The rejected authentication attempts that are made during the blocking do not increase the lockout counters.
NOTE: The admin user is also subject to brute-force attack protection.
The default operation of the Protect against brute-force attacks option is that after 20 unsuccessful login attempts, the user name or the IP address is blocked for 10 minutes.
Accepted values:
-
Attempt limit: 1-50 attempts
-
Lockout period: 1-720 minutes
During the blocking, the blocked users receive the Unable to authenticate error message both if valid or invalid credentials are entered.
NOTE: The Unable to authenticate error message does not provide more details about the error and the possible solutions so as not to provide more information if an attacker receives this error message.
Log messages about blocked user names and IP addresses
If a user name or an IP address is blocked, a log event is created, which provides the details about the blocking. The log event contains the following:
-
Cause of the blocking
-
User name
-
IP address
-
Duration of the blocking
Example: log message about a blocked user name
The following example provides the details about the blocking of a user name. The blocked user name is admin and the IP address used is 1.2.3.4 The reason for the blocking is that the user has exceeded the allowed number of unsuccessful authentication attempts. This user is blocked for 60 minutes.
Authentication denied, too many attempts, username is locked out; username='admin', remote_address='1.2.3.4', lockout='60 min'
Example: log message about a blocked IP address
The following example provides the details about the blocking of an IP address. The user is admin and the blocked IP address is 1.2.3.4 The reason for the blocking is that the allowed number of unsuccessful authentication attempts has been reached from this IP address. This IP address is blocked for 40 minutes.
Authentication denied, too many attempts, remote_address is locked out; username='admin', remote_address='1.2.3.4', lockout='40 min'
Unblocking blocked user names and IP addresses
The web lockout counter for a user name or IP address is reset if:
-
The lockout period is over.
-
The server is rebooted.
-
The secondary node becomes active after an HA failover.
-
After the root user clears the list of blocked users/IP addresses on the Troubleshooting page of the text-based physical or SSH console.
NOTE: If you are the root user, on the Troubleshooting page of the text-based physical or SSH console, you can clear the list of blocked user names and IP addresses using the Clear list of blocked users/IPs option. If you clear the list, users and IP addresses that previously were blocked due to exceeding the allowed number of web login attempts can attempt logging in again.
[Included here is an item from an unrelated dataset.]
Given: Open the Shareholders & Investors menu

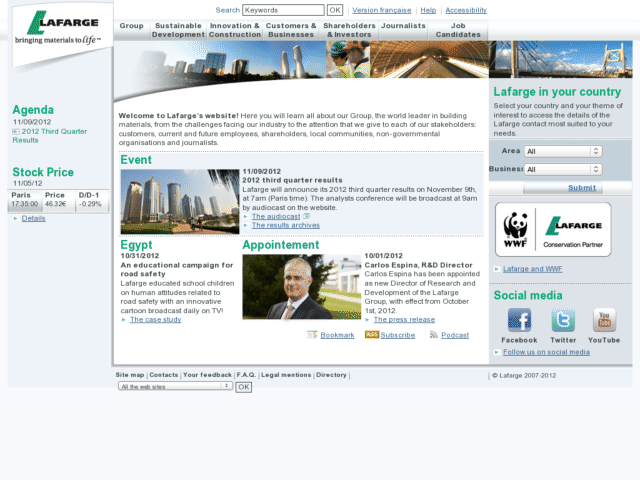Looking at the screenshot, I should point(349,30).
Clearing the list does not disable the Protect against brute-force attacks option.
Configuring the Protect against brute-force attacks option
To configure the Protect against brute-force attacks option, on SPS, navigate to Basic Settings > Local Services > Web login.
Figure 55: Basic Settings > Local Services > Web login
For information on how to configure the web login for administrators and users, and as part of it, how to configure the Protect against brute-force attacks option, see section Configuring user and administrator login addresses.